- [What the task asks]
Could you put the records starting at the line containing "Image resolution: width=1366" and ending at the line containing "Task: Filter champions" into a Markdown table with the columns Row and Line, leaving out blank lines?

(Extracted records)
§

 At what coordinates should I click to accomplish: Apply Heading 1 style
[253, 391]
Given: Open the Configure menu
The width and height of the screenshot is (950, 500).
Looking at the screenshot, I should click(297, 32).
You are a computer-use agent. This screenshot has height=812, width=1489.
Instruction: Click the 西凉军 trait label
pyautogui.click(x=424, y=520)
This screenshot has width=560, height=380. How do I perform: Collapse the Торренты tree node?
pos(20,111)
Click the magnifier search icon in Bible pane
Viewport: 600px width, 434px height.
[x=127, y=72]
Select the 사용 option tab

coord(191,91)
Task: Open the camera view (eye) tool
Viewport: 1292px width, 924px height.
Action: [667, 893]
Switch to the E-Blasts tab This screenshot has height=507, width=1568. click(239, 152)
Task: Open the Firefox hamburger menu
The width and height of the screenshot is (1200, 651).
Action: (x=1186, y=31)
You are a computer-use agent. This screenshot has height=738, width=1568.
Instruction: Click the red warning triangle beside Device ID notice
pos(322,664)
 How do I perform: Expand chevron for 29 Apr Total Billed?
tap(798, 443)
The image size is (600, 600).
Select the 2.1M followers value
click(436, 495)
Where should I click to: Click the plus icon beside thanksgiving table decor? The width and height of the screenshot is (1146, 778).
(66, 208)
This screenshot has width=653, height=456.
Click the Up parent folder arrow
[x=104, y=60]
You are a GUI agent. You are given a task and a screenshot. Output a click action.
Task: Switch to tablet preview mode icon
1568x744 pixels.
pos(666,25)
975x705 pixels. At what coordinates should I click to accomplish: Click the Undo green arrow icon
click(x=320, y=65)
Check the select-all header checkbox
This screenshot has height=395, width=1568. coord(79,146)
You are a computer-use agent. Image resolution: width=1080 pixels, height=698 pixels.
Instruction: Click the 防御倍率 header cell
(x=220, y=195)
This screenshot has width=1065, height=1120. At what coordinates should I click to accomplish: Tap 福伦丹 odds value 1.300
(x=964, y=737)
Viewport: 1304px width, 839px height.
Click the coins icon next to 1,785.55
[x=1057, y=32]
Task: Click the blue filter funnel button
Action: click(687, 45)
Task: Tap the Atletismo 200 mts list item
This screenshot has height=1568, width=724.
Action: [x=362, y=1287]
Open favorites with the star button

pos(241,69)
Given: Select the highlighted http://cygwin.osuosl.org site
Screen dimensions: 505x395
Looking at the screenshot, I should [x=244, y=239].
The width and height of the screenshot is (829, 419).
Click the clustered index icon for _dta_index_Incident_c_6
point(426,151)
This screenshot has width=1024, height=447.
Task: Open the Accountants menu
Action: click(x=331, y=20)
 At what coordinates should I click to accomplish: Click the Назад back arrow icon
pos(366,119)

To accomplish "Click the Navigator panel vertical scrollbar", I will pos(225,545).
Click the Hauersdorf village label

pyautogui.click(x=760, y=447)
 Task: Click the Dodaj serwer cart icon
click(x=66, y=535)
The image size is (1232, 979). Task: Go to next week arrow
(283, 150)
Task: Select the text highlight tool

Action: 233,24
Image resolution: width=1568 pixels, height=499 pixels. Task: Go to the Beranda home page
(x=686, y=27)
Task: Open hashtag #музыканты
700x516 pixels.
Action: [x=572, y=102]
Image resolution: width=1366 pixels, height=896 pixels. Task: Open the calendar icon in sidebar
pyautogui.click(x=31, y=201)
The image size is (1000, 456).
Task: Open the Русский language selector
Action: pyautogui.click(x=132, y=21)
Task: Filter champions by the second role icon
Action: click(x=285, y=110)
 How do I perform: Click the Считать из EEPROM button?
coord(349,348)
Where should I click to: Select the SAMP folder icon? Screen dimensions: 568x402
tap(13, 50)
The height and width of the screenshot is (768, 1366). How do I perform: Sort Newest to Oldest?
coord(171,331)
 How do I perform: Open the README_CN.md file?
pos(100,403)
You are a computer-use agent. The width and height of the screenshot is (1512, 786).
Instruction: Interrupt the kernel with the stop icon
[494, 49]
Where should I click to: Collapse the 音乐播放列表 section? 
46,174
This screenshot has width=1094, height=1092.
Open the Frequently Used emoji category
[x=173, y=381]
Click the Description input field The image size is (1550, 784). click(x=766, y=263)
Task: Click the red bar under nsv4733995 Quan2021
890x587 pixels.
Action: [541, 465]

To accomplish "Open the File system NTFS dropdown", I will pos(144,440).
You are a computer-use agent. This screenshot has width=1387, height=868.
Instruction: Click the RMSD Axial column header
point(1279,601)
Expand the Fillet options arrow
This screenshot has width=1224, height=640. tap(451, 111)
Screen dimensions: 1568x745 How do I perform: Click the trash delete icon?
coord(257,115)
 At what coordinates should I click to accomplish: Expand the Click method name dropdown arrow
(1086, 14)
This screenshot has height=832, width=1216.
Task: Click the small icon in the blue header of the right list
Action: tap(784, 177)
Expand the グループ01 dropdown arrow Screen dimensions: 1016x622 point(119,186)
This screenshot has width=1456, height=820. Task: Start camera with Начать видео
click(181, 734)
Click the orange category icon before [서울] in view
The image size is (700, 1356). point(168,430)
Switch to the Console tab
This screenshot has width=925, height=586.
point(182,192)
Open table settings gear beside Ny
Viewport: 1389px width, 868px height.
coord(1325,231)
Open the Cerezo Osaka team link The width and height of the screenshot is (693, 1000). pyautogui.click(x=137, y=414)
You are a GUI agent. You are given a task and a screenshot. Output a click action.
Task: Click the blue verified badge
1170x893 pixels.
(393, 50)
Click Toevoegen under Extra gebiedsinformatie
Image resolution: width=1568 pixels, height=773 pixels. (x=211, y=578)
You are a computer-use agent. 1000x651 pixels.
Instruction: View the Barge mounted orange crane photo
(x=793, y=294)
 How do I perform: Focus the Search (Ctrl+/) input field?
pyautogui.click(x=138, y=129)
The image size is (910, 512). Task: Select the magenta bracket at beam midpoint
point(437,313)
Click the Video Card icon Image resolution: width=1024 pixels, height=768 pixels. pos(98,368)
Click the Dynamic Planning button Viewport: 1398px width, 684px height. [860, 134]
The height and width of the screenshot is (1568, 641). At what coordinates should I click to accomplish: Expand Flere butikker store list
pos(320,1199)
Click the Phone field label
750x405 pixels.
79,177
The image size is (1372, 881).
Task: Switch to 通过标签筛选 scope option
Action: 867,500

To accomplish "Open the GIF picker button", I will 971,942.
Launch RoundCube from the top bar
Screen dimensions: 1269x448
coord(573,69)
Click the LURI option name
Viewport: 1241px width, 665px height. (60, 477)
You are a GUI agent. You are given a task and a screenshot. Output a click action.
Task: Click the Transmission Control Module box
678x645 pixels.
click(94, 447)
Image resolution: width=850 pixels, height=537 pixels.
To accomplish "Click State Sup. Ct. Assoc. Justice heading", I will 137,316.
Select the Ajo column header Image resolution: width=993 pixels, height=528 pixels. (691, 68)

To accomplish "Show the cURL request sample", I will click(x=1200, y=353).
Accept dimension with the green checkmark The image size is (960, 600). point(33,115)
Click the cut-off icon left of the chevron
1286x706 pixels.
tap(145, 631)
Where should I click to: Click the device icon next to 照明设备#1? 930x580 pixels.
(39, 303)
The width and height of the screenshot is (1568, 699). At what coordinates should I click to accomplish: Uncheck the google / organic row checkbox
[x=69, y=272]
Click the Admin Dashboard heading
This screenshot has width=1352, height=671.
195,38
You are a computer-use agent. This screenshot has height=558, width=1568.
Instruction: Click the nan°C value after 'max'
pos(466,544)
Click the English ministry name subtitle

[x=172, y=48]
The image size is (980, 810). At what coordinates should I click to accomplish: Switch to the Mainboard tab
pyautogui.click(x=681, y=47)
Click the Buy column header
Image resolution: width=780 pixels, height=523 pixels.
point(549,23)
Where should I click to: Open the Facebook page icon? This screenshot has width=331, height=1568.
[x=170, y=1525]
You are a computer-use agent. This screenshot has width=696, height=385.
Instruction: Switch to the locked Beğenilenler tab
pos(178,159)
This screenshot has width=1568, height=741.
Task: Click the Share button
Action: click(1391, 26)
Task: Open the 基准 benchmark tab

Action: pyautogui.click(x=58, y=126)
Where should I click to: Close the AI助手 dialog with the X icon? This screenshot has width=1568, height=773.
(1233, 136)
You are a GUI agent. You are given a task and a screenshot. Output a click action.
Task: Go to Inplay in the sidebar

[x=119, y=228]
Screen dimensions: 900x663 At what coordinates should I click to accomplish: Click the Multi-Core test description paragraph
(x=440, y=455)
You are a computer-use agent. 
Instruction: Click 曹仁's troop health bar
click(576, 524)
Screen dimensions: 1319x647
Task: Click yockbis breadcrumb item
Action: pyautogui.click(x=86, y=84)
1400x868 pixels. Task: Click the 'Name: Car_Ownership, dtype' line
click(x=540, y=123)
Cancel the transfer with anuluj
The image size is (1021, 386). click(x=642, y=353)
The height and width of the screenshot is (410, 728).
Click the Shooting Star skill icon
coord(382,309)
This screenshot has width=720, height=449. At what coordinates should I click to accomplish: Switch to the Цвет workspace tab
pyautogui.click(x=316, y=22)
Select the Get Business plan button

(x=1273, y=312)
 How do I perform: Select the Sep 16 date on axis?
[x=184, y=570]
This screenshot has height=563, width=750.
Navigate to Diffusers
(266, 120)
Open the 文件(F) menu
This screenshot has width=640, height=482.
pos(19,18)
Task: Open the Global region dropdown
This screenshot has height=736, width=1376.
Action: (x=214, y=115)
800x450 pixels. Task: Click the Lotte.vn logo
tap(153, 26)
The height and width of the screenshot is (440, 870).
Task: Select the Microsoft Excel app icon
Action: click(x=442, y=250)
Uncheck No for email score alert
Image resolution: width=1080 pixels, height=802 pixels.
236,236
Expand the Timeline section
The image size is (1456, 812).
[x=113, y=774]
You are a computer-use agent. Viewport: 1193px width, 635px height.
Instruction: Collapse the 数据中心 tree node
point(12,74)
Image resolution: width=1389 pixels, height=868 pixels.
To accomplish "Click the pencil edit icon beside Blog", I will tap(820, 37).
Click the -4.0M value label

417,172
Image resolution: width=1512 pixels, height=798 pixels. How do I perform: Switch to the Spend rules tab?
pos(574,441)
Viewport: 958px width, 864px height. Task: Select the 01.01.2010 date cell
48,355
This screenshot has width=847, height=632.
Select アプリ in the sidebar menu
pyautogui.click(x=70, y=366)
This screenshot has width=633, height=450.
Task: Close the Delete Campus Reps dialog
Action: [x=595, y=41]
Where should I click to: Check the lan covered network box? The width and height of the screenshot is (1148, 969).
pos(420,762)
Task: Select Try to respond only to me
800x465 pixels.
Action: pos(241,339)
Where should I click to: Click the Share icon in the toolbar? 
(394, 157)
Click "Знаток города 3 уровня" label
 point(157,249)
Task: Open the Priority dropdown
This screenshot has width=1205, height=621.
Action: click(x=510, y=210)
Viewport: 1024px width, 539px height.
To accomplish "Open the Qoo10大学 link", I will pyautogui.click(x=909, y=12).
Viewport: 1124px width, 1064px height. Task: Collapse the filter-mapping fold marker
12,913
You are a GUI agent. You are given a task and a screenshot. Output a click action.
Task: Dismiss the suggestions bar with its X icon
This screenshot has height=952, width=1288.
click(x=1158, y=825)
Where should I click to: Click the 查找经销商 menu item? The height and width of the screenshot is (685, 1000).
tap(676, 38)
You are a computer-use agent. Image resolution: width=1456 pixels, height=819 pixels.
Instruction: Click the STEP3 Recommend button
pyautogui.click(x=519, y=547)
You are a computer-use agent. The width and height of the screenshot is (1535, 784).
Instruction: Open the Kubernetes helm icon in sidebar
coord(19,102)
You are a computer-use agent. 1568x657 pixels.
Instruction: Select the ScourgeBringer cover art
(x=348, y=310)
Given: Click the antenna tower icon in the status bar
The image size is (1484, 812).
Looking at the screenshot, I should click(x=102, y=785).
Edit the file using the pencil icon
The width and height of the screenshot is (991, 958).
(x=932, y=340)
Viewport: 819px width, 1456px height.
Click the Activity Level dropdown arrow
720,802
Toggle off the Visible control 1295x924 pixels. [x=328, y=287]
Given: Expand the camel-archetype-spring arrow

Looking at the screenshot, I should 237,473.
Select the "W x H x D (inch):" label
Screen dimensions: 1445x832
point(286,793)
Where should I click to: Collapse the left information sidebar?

§

- [Final result]
| Row | Line |
|---|---|
| 1 | Image resolution: width=1366 pixels, height=896 pixels. Task: Open the calendar icon in sidebar |
| 2 | pyautogui.click(x=31, y=201) |
| 3 | The image size is (1000, 456). |
| 4 | Task: Open the Русский language selector |
| 5 | Action: pyautogui.click(x=132, y=21) |
| 6 | Task: Filter champions by the second role icon |